Your underlying message, however, I would think will be accessible to most folks.

stark sent me a link today to a rant she did on another one of the "right light" blogs, which also relates to the subject in its way, I think it may be something that is on the minds of many.

And you are more than welcome to link anything on my blog to anything you post wherever you post it, though I cannot be responsible for people calling you a doo doo head as a result. :)

Oh and thanks for taking the doodleding off!

5/03/2006 4:31 am  
Blogger dove said...

No -- that was not the response, just something I'd had draft bits of lying around for about a month or so. I'd initially been thinking of it for the Blogart conspiracy.

The response is still coming -- it may take a couple of days and is unlikely to be as user-friendly.
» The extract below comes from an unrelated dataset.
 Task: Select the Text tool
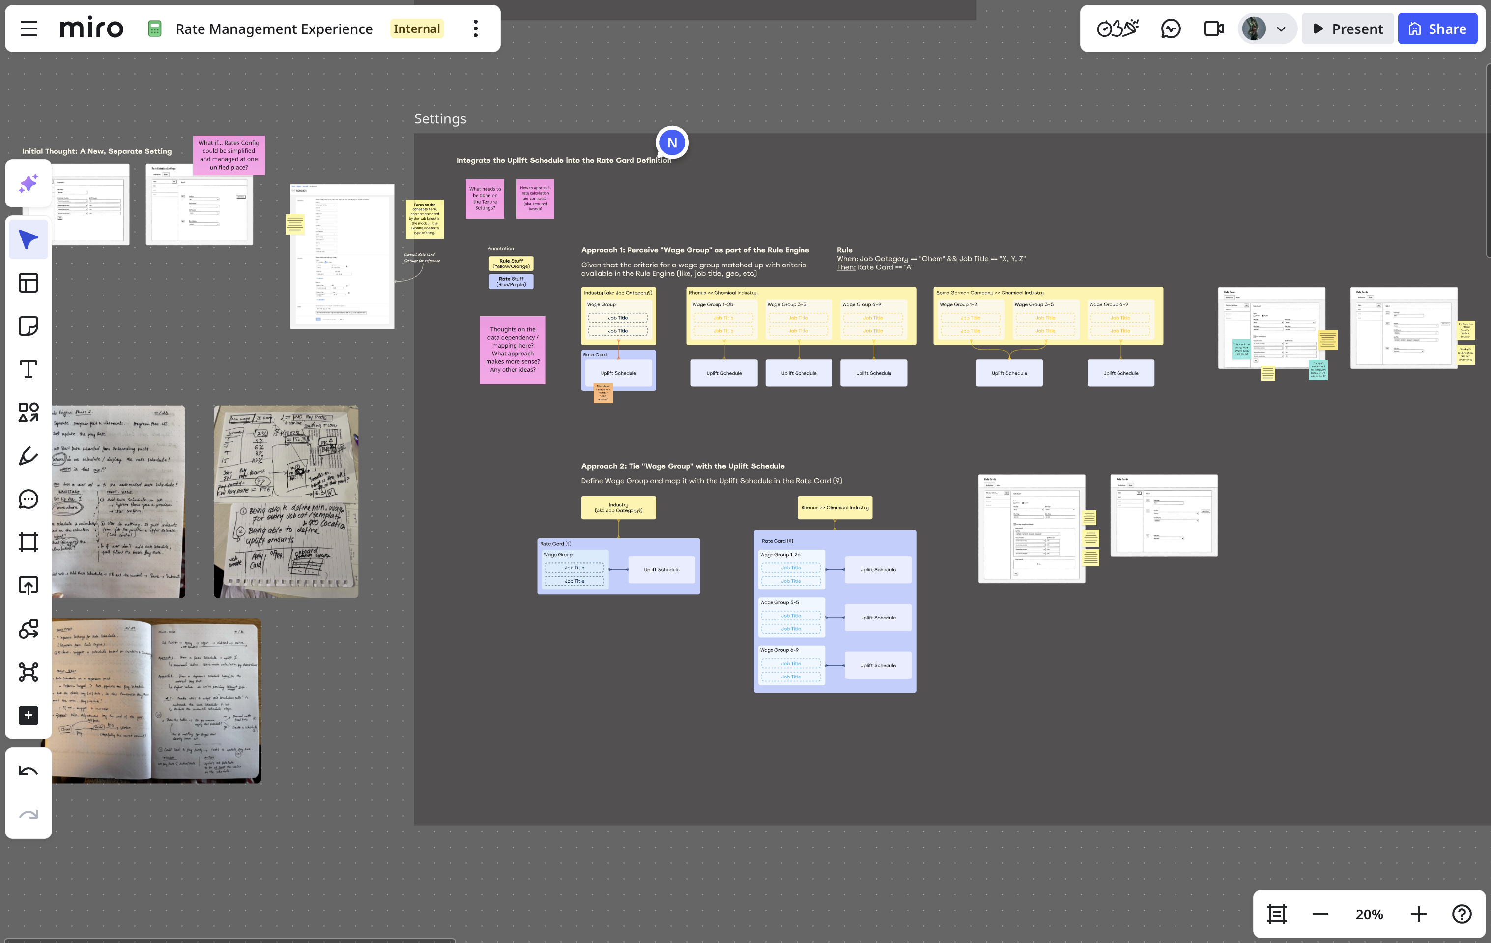point(28,369)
Do you have the link for stark's post -- is it at MLW?

5/03/2006 7:49 am  
Blogger DuctapeFatwa said...

LOL Well such is the world of the heavily sedated, where any and all literary allusions, not to mention most literature, is a commentary on something one just said, and links are unspoken things, not necessary to spell out in such vulgar techniclism, surely not in the context of civil and civilized discourse, as if they were little sandwiches of shaved asparagul graced with just a whisper of fine Bengal chutney...

nerdified link to stark's post

5/03/2006 9:16 am  
Blogger dove said...

Stark is impressive. When I get myself a real email account that works (my yahoo one mysteriously doesn't any more, I'm going to have another go at registering for MLW, because I do think fairly well of MSOC.